Texto mostrado →
*****

A VERDADEIRA HISTÓRIA DE LULU KAMAYURÁ

Por Ananda Ribeiro / GNI

 

Kayutiti Lulu Kamayurá (20) é indígena da tribo dos Kamayurá, no Xingu, e filha de criação da Ministra da Mulher, Família e Direitos Humanos, Damares Alves. A adoção de Lulu por Damares tem sido questionada pela grande imprensa de diversas formas. Um desses questionamentos foi estampado na capa última edição da Revista Época, que publicou a fotografia da avó adotiva da jovem sob a manchete: “A branca levou a Lulu”.

A imagem de capa da Época foi publicada na página do Facebook da rede de comunicação Mídia Ninja, nesta quarta-feira (30) e compartilhada por milhares de pessoas. Indignada com a publicação, a indígena Ysani Kalapalo (27) publicou um vídeo em seu canal no You Tube denunciando a reportagem da revista. A jovem acusa a Época de entrar na aldeia Kamayurá sem a devida autorização para buscar informações sobre a filha de Damares, além de causar conflitos entre outra indígena ajudada pela Ministra e alguns de seus familiares que ficaram na aldeia.

Ysani entrou em contato com Kumaré Txicão, coordenador da FUNAI do Xingu, e ele infomou que “autorização daqui de Canarana não foi. Eu desconheço isso, porque quem autoriza ingresso na terra indígena é presidente da FUNAI, é isso que eu tenho para te informar”. Um outro contato de Ysani também confirmou que o presidente da FUNAI, Franklimberg, não deu a autorização “exatamente porque eles (da Época) não explicaram o motivo da entrada. Normalmente quem dá autorização é o presidente da FUNAI. Já que eles sabem que o presidente da FUNAI é o Franklimberg, o general, eles sabiam que ele não ia dar autorização pra eles, eles entraram assim mesmo. Devem ter falado com algum índio, sei lá, e entraram assim mesmo”, declarou.

*****

Os dados →
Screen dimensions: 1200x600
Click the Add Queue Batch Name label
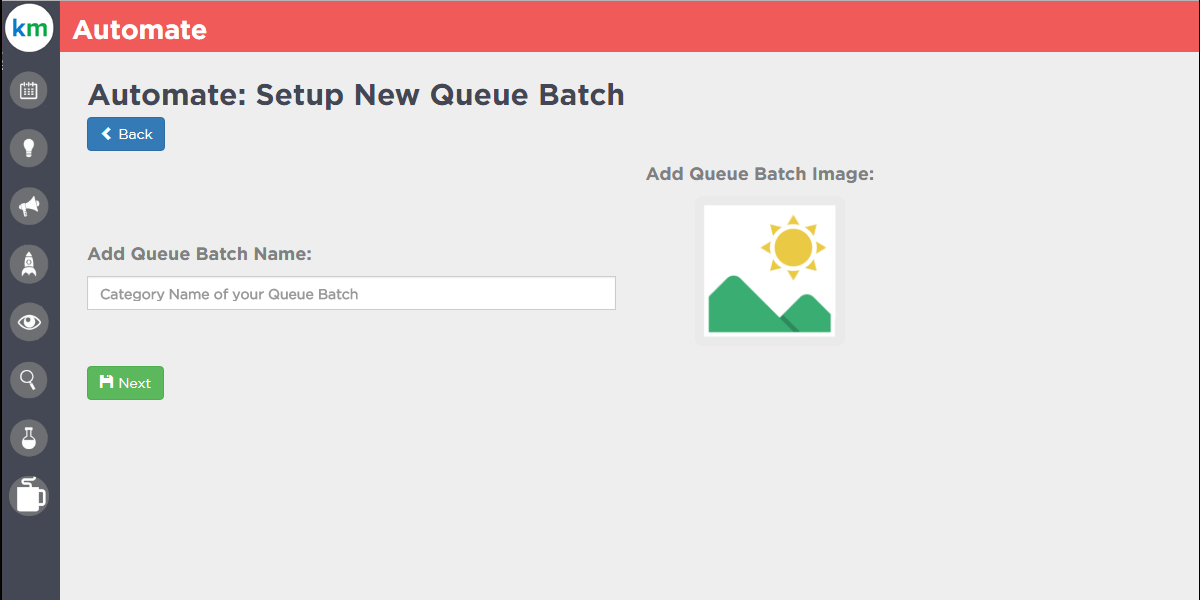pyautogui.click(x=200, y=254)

*****

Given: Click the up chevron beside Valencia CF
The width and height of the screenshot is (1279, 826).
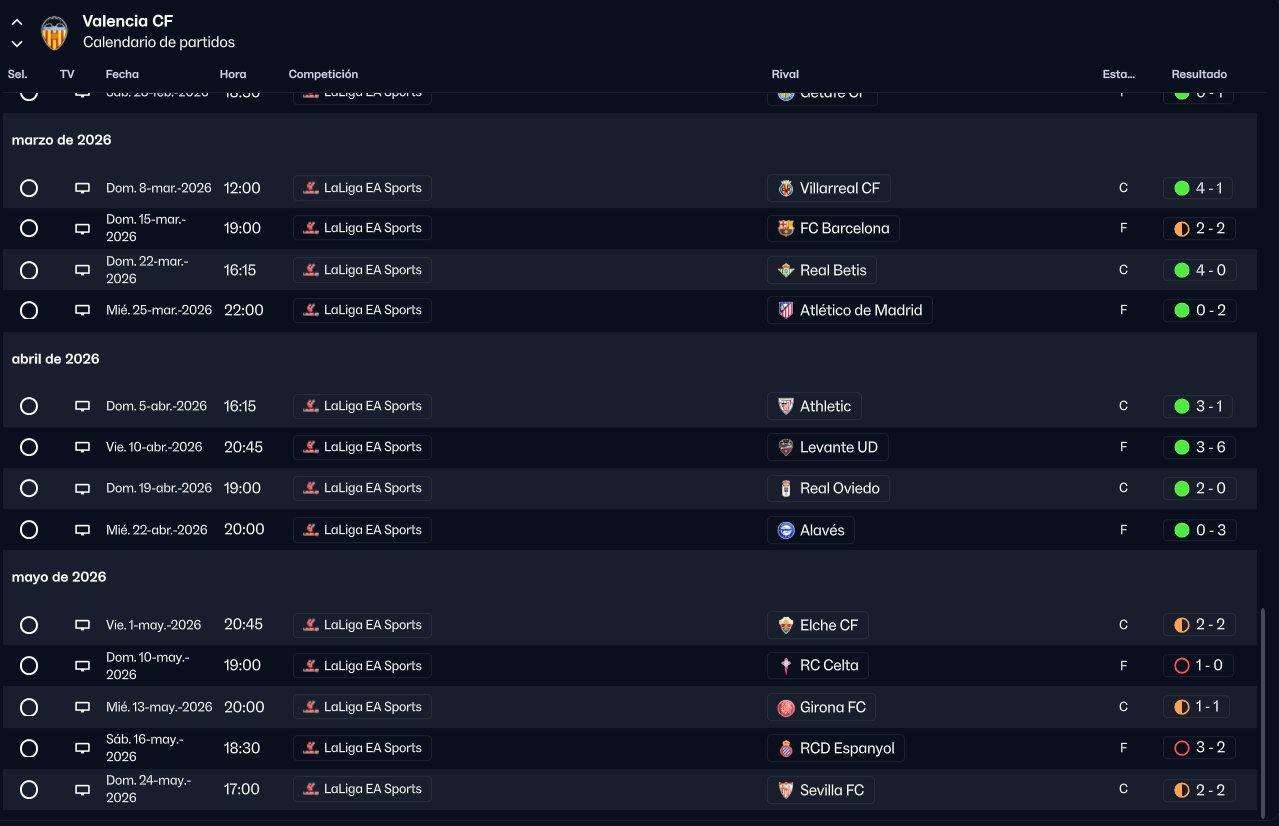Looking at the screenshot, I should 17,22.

*****

Tarefas a fazer →
1 > Liste todas as pessoas citadas pelo nome no texto sobre Lulu Kamayurá, sem contar a autora que assina a matéria.
2 > Continue o texto sobre Lulu Kamayurá a partir do ponto em que ele para.

Respostas →
1 > Kayutiti Lulu Kamayurá, Damares Alves, Ysani Kalapalo, Kumaré Txicão, Franklimberg

2 >
Para esclarecer os fatos e descobrir qual a verdadeira história de Lulu Kamayurá, o GNI procurou algumas das pessoas envolvidas em sua remoção da tribo e perguntou a eles o que realmente aconteceu. Uma dessas pessoas foi o tio da jovem, que preferiu não se identificar para que seu trabalho de resgate e acolhimento de indígenas em situação de risco não seja prejudicado. Outra foi Márcia Suzuki, que fez parte da fundação da ONG ATINI – Voz Pela Vida assim como Damares Alves.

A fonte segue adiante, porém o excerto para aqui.